## [PROBLEM TO WORK ON]
Below is a listing with pictures in it; transcribe exactly the lines from the one that has "Viewport: 275px width, 173px" through the one that has "You are a computer-use agent.", and omit those pictures.

## [PROVIDED RECORDS]
★ ★ ★ ★ ★ ★ ★

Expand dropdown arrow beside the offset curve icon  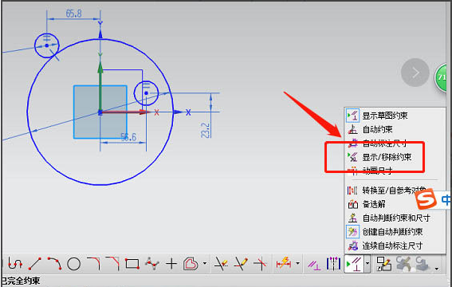(x=205, y=263)
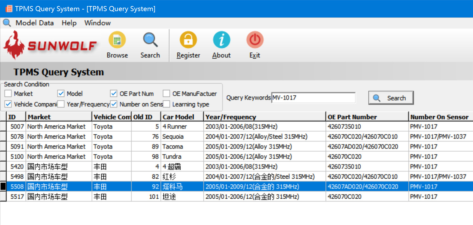This screenshot has height=225, width=473.
Task: Open the Window menu
Action: point(97,23)
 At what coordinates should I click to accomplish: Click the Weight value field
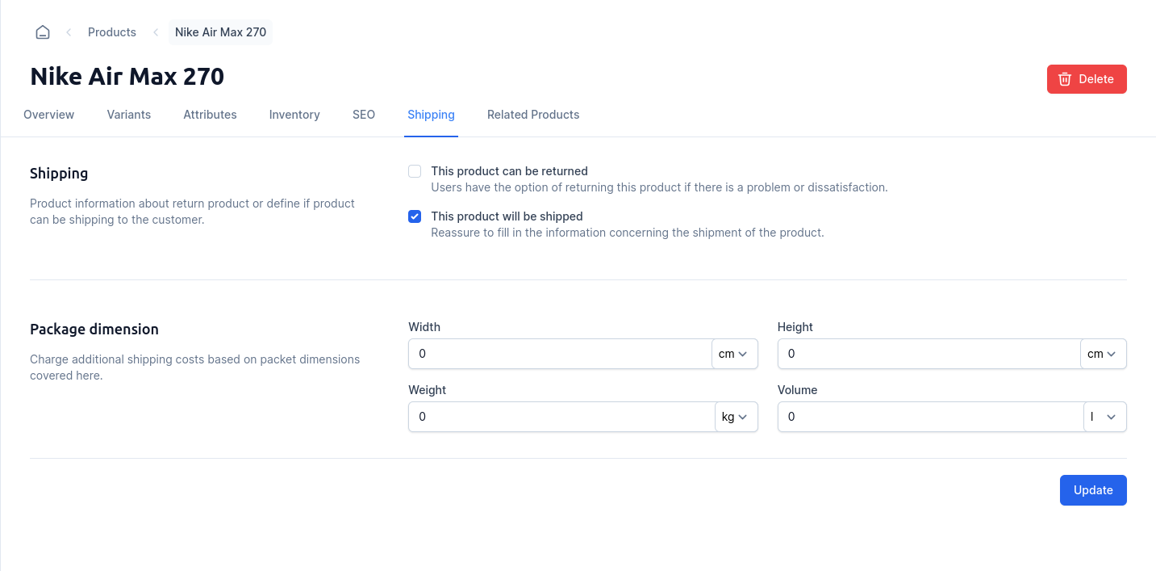[561, 417]
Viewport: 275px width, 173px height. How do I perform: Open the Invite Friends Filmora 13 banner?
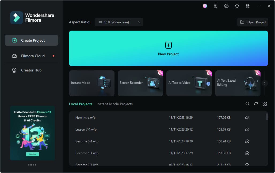pyautogui.click(x=32, y=133)
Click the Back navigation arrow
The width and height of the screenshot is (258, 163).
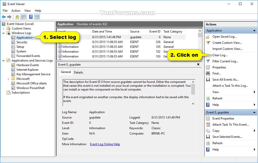[x=3, y=17]
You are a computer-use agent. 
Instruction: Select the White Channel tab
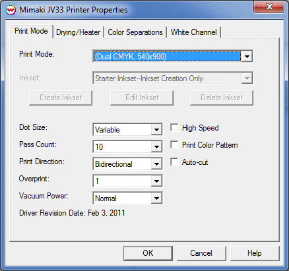[194, 32]
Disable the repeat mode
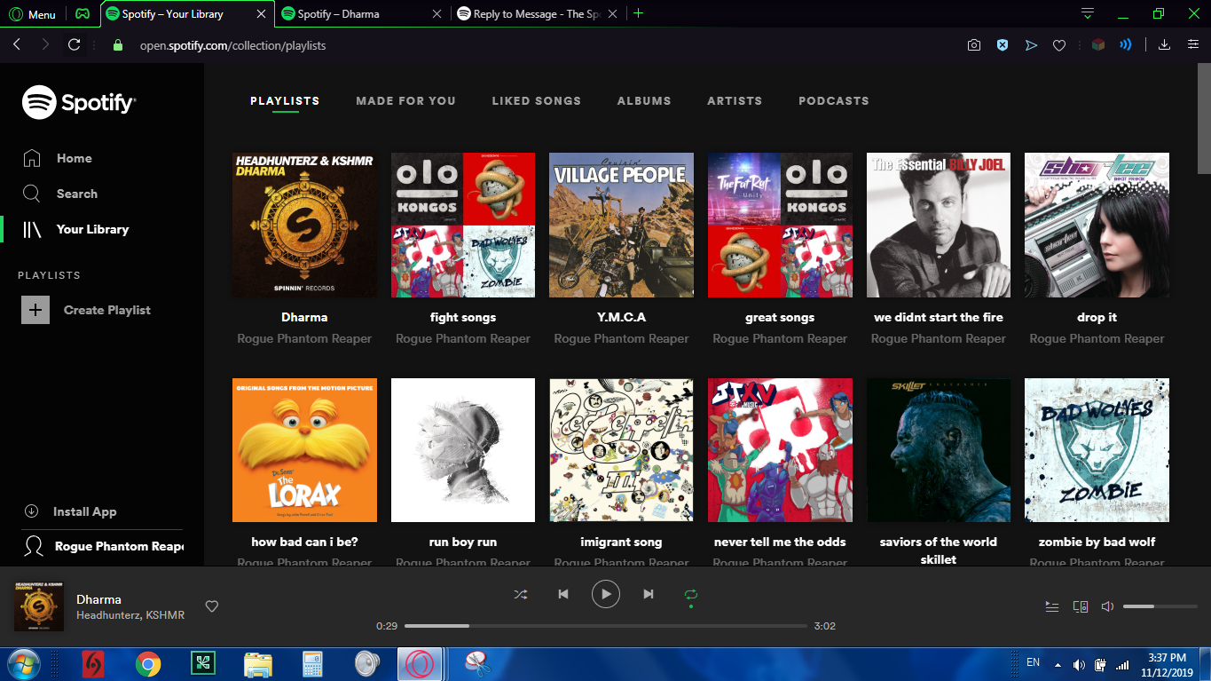This screenshot has height=681, width=1211. pos(691,594)
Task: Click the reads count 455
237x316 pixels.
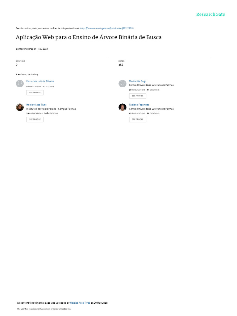Action: 121,65
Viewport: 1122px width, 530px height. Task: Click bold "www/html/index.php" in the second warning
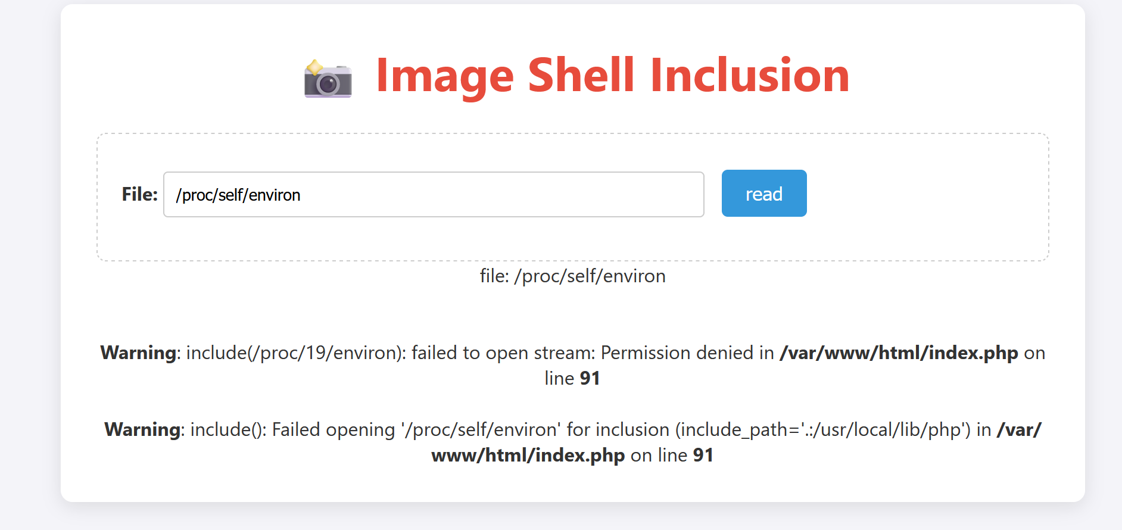pyautogui.click(x=528, y=456)
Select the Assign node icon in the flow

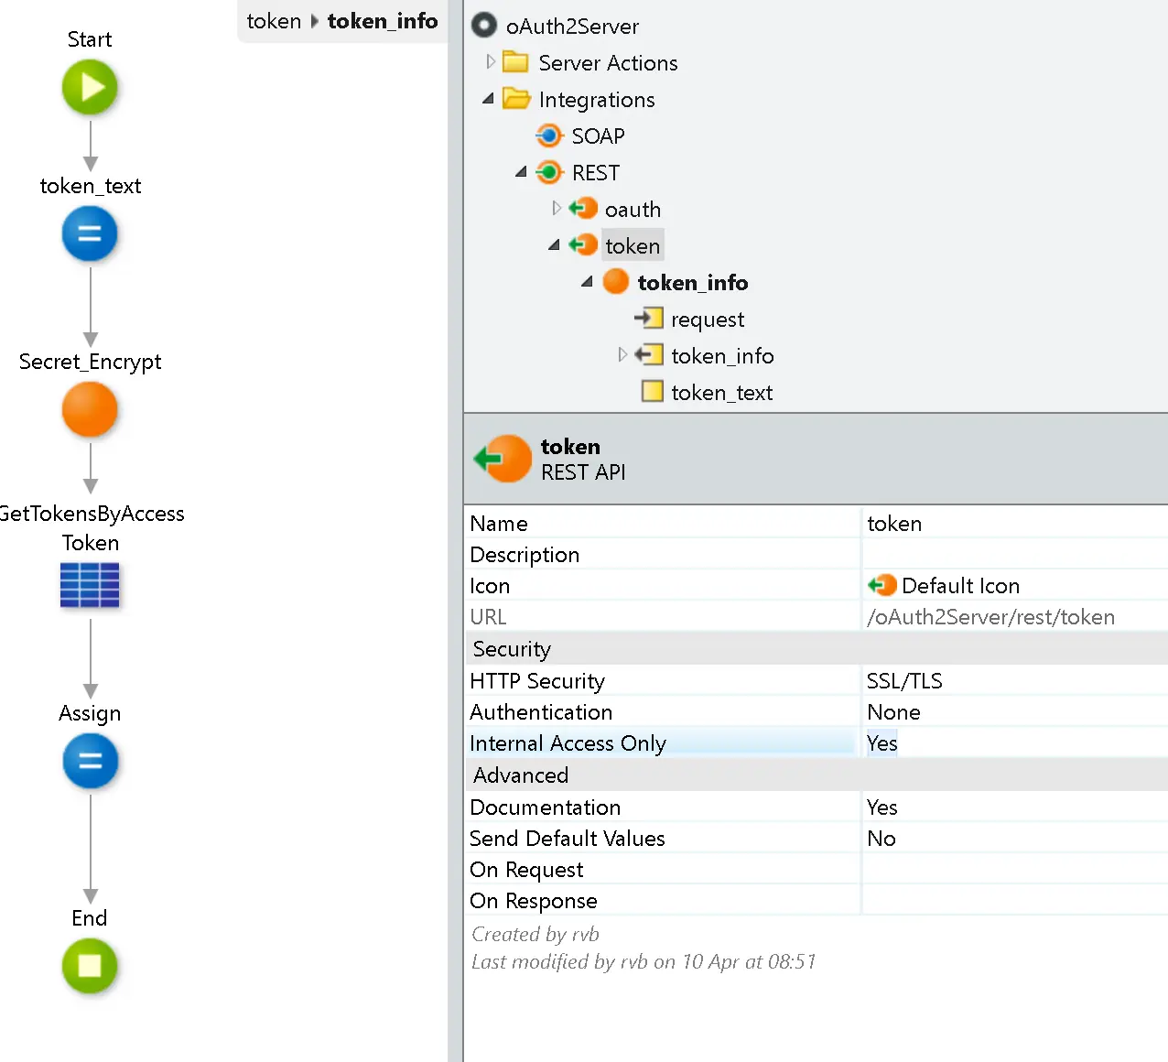pos(89,761)
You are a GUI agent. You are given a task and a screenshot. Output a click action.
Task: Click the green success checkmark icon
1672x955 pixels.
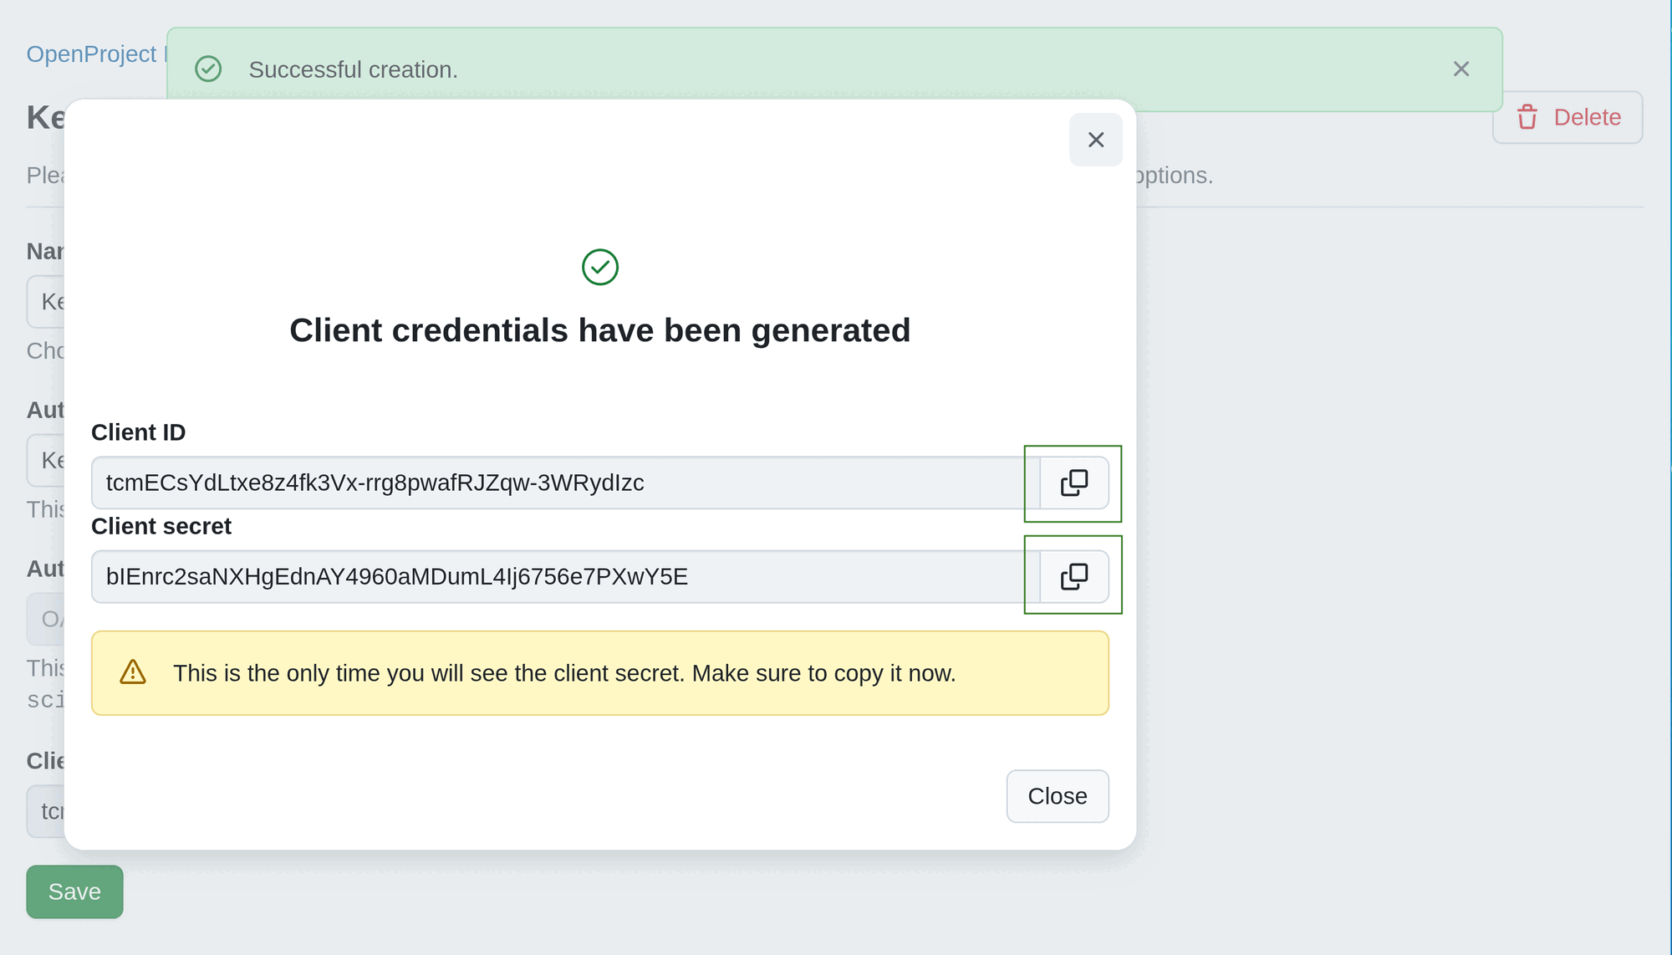tap(599, 267)
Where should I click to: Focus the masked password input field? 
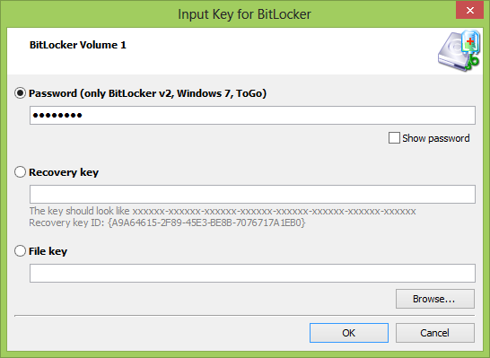pyautogui.click(x=252, y=115)
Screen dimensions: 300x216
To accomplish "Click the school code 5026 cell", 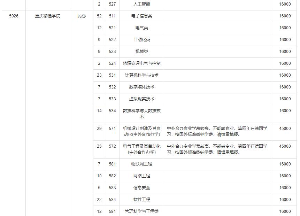I will point(14,16).
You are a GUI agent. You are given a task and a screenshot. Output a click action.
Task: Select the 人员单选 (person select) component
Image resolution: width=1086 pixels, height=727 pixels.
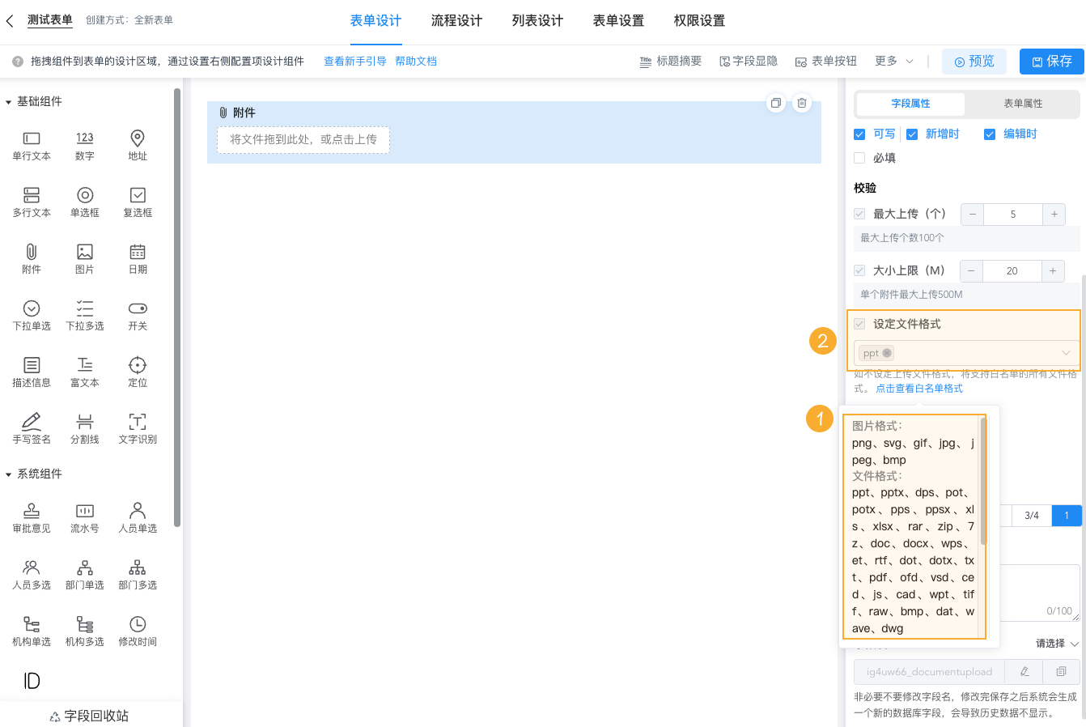point(137,517)
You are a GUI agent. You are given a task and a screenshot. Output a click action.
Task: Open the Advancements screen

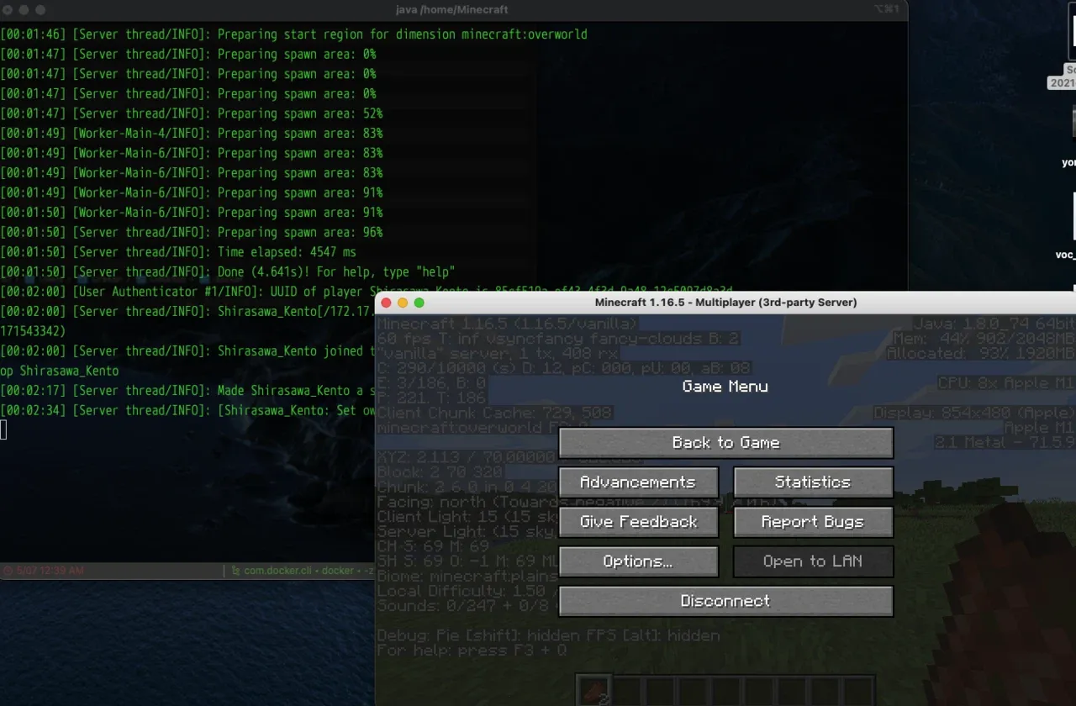[x=638, y=482]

★ ★ ★ ★ ★ ★ ★

## [OUTPUT OF THE EXERCISE]
Viewport: 275px width, 173px height. How do I perform: Open the Invite Friends Filmora 13 banner?
pyautogui.click(x=32, y=133)
Click the Back navigation arrow
The width and height of the screenshot is (258, 163).
[x=3, y=17]
You are a computer-use agent. 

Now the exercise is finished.